> _Work item_: What is needed is the run of lines from the one with "Click the blank document icon for setup.inx" through the close of the data, set down exactly.

◇ ◇ ◇ ◇

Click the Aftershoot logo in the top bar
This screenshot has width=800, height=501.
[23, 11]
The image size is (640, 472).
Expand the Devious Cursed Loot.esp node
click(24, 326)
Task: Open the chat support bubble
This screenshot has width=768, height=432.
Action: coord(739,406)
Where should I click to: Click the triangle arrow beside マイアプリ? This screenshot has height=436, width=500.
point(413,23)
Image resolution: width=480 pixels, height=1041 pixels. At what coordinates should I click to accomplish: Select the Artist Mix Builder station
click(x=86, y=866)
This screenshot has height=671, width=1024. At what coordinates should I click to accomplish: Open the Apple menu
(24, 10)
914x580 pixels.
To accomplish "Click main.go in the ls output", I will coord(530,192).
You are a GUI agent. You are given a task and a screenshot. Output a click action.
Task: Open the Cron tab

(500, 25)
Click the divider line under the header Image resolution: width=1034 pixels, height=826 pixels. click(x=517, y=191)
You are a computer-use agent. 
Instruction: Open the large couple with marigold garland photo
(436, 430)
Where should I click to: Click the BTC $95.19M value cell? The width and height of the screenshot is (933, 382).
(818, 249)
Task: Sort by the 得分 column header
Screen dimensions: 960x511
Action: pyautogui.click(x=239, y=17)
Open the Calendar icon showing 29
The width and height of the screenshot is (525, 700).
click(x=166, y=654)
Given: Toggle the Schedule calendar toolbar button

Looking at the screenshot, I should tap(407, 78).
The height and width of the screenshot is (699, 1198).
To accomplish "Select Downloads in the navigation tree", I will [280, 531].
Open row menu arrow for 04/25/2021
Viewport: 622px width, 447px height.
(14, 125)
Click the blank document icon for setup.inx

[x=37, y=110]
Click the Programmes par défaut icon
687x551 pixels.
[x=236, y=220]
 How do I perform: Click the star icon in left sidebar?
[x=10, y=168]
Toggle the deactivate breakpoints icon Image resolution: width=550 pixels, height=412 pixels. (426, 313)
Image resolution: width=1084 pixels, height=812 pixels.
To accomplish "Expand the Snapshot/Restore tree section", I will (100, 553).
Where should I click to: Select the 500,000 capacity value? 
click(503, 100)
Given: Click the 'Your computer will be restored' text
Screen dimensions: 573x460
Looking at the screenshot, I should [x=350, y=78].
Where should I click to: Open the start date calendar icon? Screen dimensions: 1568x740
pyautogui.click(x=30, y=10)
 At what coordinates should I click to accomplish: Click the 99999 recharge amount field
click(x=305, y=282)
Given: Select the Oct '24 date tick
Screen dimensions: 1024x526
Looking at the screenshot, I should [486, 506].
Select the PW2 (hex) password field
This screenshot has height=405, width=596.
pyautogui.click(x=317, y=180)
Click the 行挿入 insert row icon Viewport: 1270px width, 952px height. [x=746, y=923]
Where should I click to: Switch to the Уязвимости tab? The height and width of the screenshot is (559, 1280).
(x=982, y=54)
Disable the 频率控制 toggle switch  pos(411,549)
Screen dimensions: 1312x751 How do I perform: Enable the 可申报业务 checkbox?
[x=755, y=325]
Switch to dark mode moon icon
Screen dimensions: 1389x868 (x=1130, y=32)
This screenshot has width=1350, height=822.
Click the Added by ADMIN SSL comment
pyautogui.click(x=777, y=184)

◇ ◇ ◇ ◇

> _Response area_:
Click the blank document icon for setup.inx

[x=37, y=110]
Click the Programmes par défaut icon
687x551 pixels.
[x=236, y=220]
 How do I perform: Click the star icon in left sidebar?
[x=10, y=168]
Toggle the deactivate breakpoints icon Image resolution: width=550 pixels, height=412 pixels. (426, 313)
Image resolution: width=1084 pixels, height=812 pixels.
To accomplish "Expand the Snapshot/Restore tree section", I will (100, 553).
Where should I click to: Select the 500,000 capacity value? 
click(503, 100)
Given: Click the 'Your computer will be restored' text
Screen dimensions: 573x460
Looking at the screenshot, I should [x=350, y=78].
Where should I click to: Open the start date calendar icon? Screen dimensions: 1568x740
pyautogui.click(x=30, y=10)
 At what coordinates should I click to accomplish: Click the 99999 recharge amount field
click(x=305, y=282)
Given: Select the Oct '24 date tick
Screen dimensions: 1024x526
Looking at the screenshot, I should [486, 506].
Select the PW2 (hex) password field
This screenshot has height=405, width=596.
pyautogui.click(x=317, y=180)
Click the 行挿入 insert row icon Viewport: 1270px width, 952px height. [x=746, y=923]
Where should I click to: Switch to the Уязвимости tab? The height and width of the screenshot is (559, 1280).
(x=982, y=54)
Disable the 频率控制 toggle switch  pos(411,549)
Screen dimensions: 1312x751 How do I perform: Enable the 可申报业务 checkbox?
[x=755, y=325]
Switch to dark mode moon icon
Screen dimensions: 1389x868 (x=1130, y=32)
This screenshot has width=1350, height=822.
Click the Added by ADMIN SSL comment
pyautogui.click(x=777, y=184)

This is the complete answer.